Security Analyst - PH
About the Role
As a Security Analyst, you will be responsible to use tools defined by our team to identify advanced threats, and then track and mitigate them before organizational IT systems are attacked. Advanced threats may constitute up to 10% of cyber threats, and not all advanced threats are detected solely with SOC solutions. Security Analysts are needed for that very purpose.
A Security Analyst continuously detects, analyzes and combats advanced threats.

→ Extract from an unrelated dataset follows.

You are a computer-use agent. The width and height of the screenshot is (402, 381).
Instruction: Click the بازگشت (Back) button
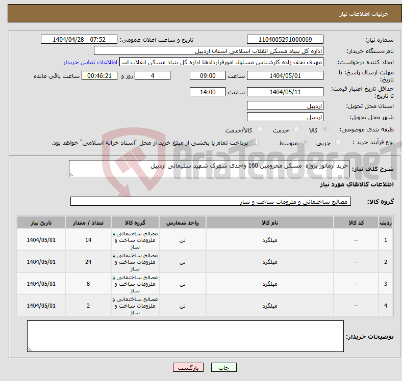click(x=189, y=367)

The job role includes detecting vulnerabilities and mitigating the associated cybersecurity risk before it affects the organization.
In this role, you'll get to
organize and analyze the collected data to determine trends in the security environment of the organization.
make predictions for the future and eliminate current vulnerabilities
review, administer, track, and escalate potential threats that occur and recur generated from various detection sources.
evaluate, suggest ideas, and improve current operational security processes, orchestration, response platforms and report generation by automation to improve operational efficiency.
On day one, we'll expect you to
have at least 1 year of experience with incident response, security operations, malware analysis, developing custom detection in a variety of security appliances or threat hunting
have at least 1 year of experience with threat intelligence models and application to threat hunting
have an experience with programming/coding
possess effective oral and written communication, issue resolution, negotiation. Critical thinking and troubleshooting skills with a focus on analytical capabilities
must have basic proficient skills/knowledge in some of the following:
security Information and Event Management (SIEM) tools - These tools are used to collect and analyze security event data from multiple sources to identify potential threats.
network Traffic Analysis (NTA) tools - These tools analyze network traffic to identify and investigate potential security threats such as malware, unauthorized access, and data exfiltration.
endpoint Detection and Response (EDR) tools - These tools are designed to detect and respond to threats on individual endpoints such as laptops, desktops, and servers.
threat Intelligence Platforms - These tools provide real-time information on emerging threats and trends to help organizations proactively defend against potential threats.
vulnerability Scanners - These tools scan networks and systems for known vulnerabilities that could be exploited by attackers.
deception technologies - These tools create decoys, honeypots, and other fake assets to lure attackers and alert security teams to potential threats.
forensic analysis tools - These tools help cybersecurity professionals investigate security incidents and determine the root cause of a breach.
have stable high speed internet >100 mbps
have a fully functional and up-to-date computer with which to perform duties
be willing to install next-generation endpoint protection on the computer
be a current resident of the Philippines and can perform work from there
be willing to work in US Pacific Time (8:00am-5:00pm PST) corresponding to 00:00am -9:00am PH time)
Nice to have
an intimate knowledge of Spiderfoot HX or recon-ng
at least a working knowledge of the cyborg-hawk platform
an understanding of common DAST tools such as burpsuite
This is a remote (work from home) position.